Writing online, constitutional scholar Michael Rosin also threw water on this theory, explaining that, with the 22nd Amendment, Trump “cannot be elected President again and therefore he cannot be elected Vice President.”

Aziz Huq, a constitutional law scholar at the University of Chicago Law School, told Democracy Docket that while “there are sort of clever, in the pejorative sense, lawyerly arguments for how Trump might circumvent it,” there’s no way of interpreting the 22nd Amendment other than to impose a two-term limit for U.S. presidents.

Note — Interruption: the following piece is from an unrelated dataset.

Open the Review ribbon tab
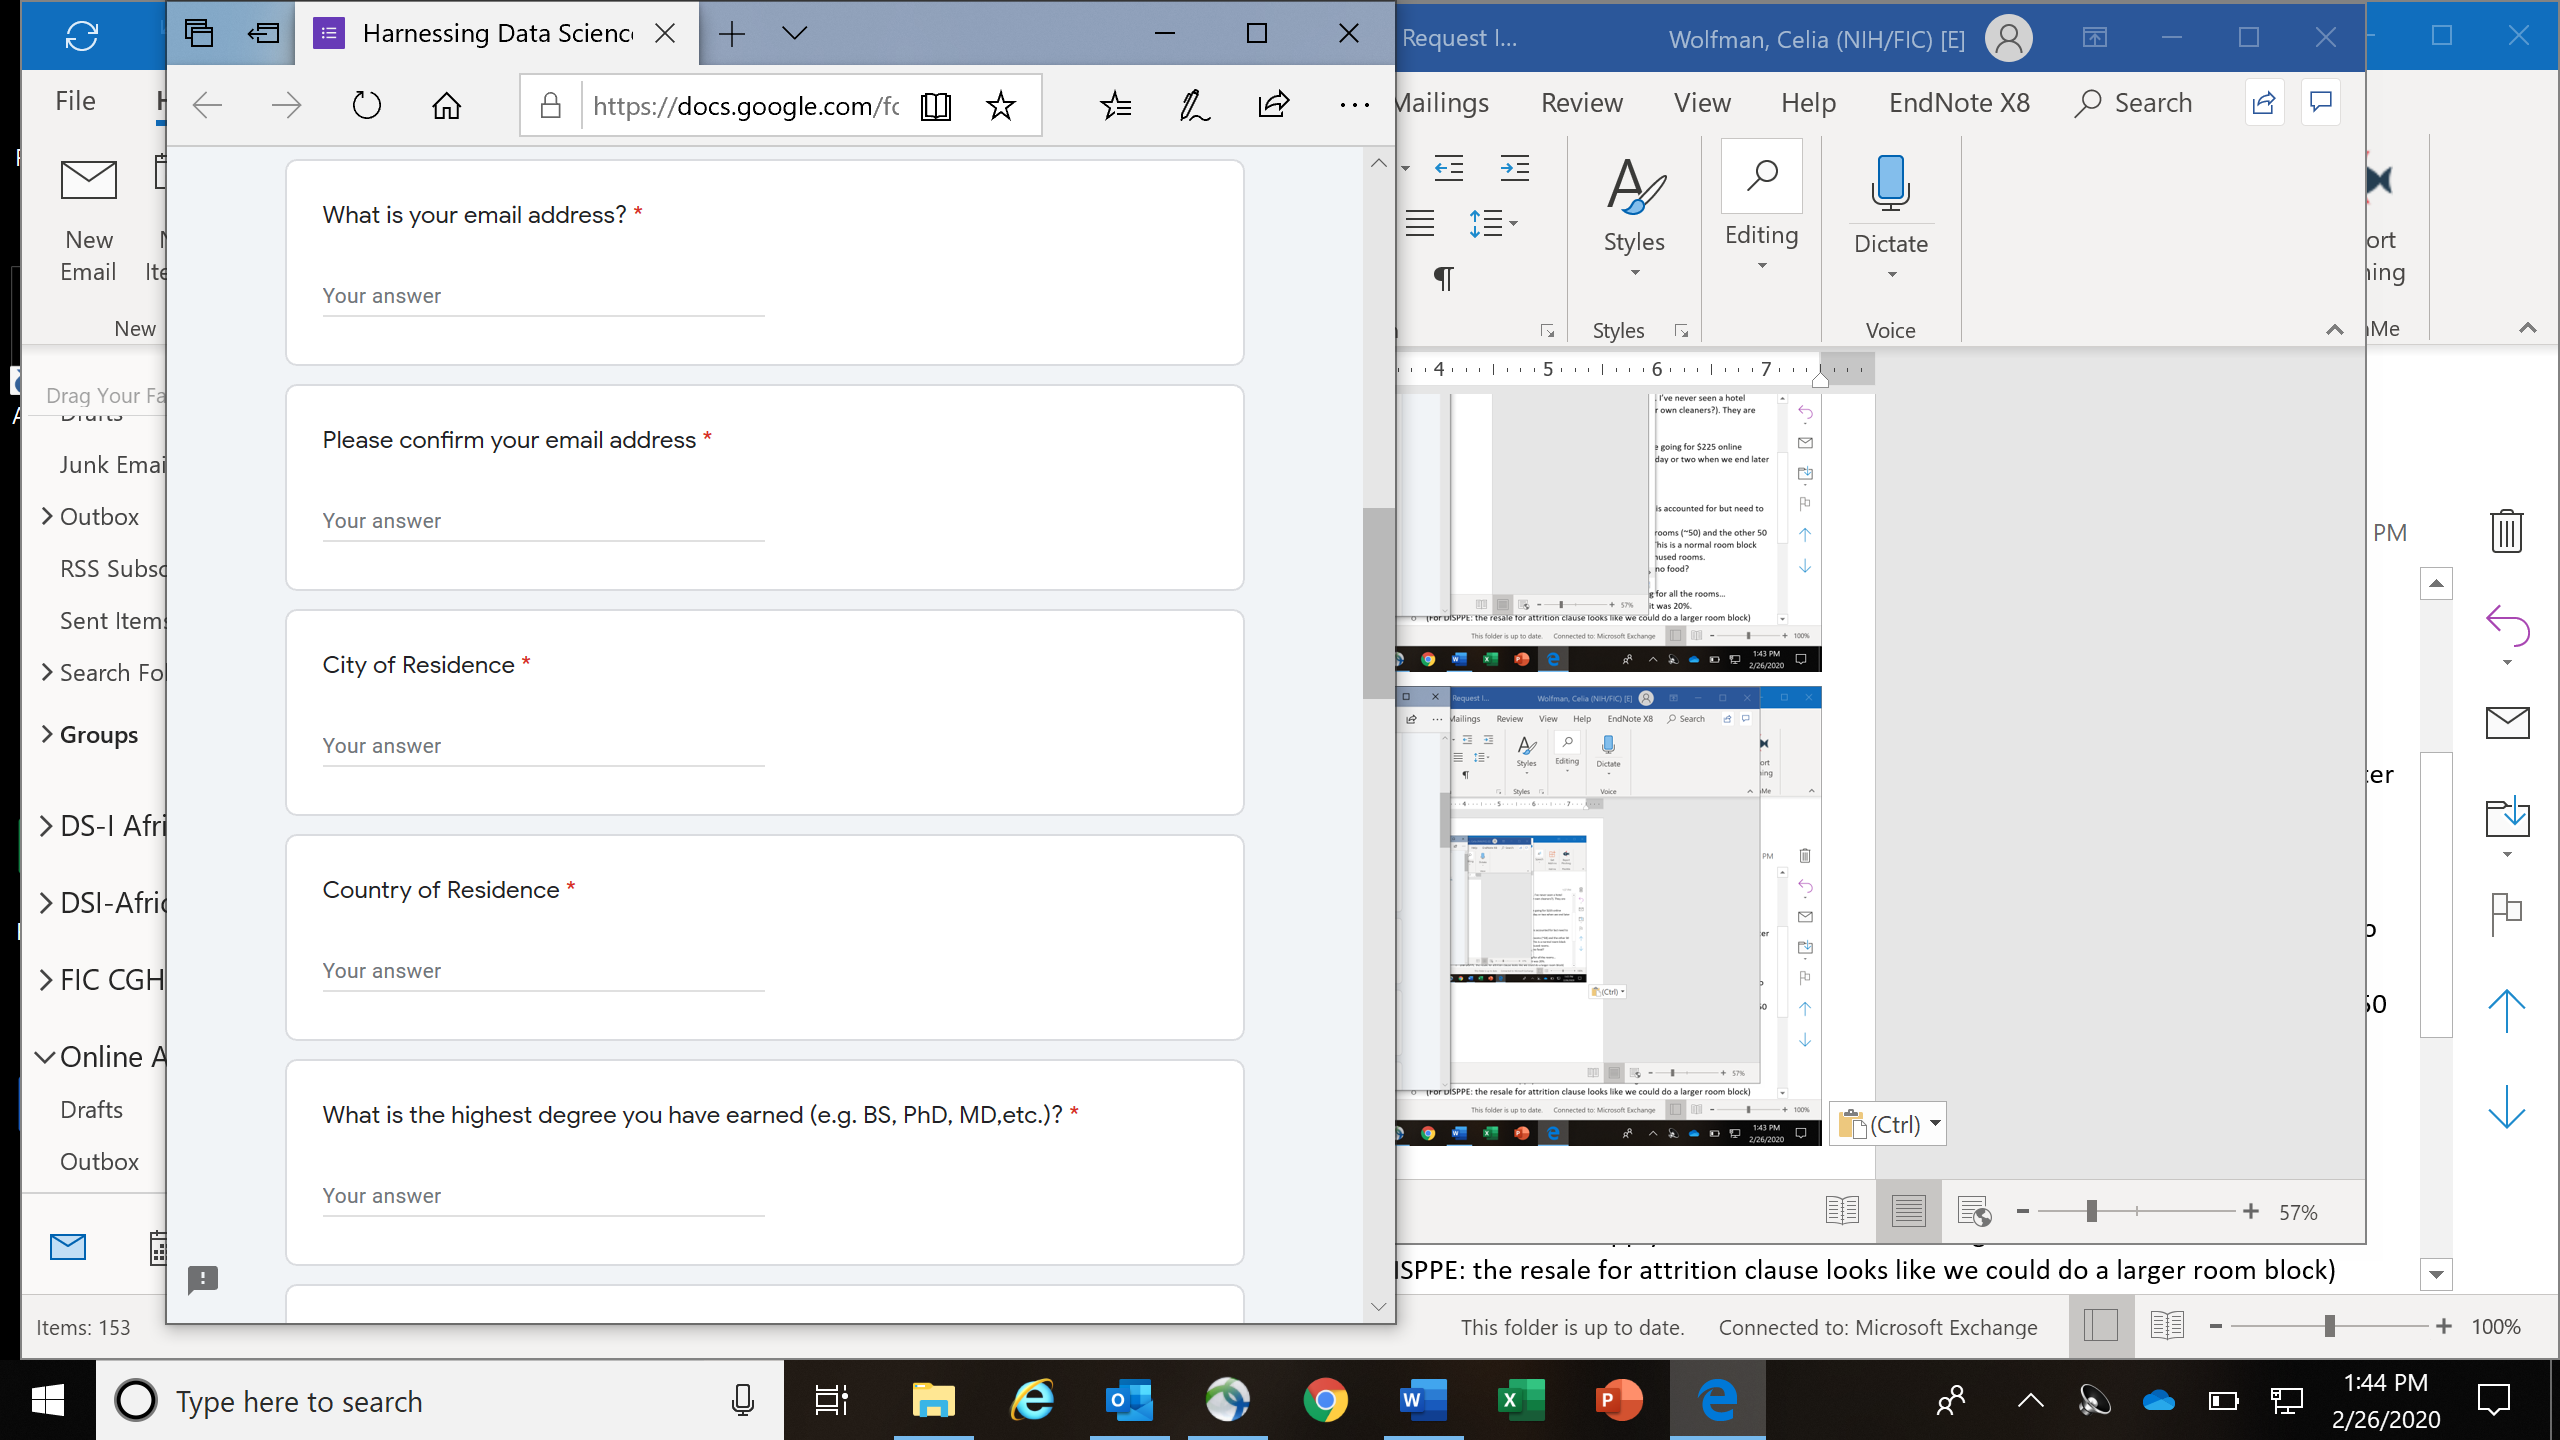This screenshot has height=1440, width=2560. 1581,103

But the real danger, said Huq, isn’t how Trump might try to skirt the rules to serve a third term. It’s that he will ignore the rules altogether, and no one will stop him. After all, the Trump administration recently appeared to ignore a court’s order to halt the deportation of hundreds of Venezuelans to El Salvador without due process, setting off a potential constitutional crisis.

“We’re at a political moment where all sorts of legal limits and constitutional limits are just being flatly ignored,” Huq said.

The power of the 22nd Amendment is only as good as the court’s willingness to enforce it. And given how the Supreme Court ruled last year’s case about presidential immunity — in which it handed Trump a victory that legal scholars said could set a dangerous precedent — Huq doesn’t have faith that the nation’s highest court would prevent Trump from serving a third term. 

“I don’t think the question is, ‘Well, what does the law allow?’ I think the question is, ‘who stands behind the law? Are the relevant actors going to enforce the law?’” he said. 

The whole situation creates a catch-22, Huq added. Taking Trump’s comments about a potential third term seriously legitimizes pseudo-constitutional arguments that aren’t normally worth paying attention to. But ignoring these theories also allows them to fester. 

“Either way, it does damage to the law of democracy,” Huq said. “It just seems to me a no-win situation.”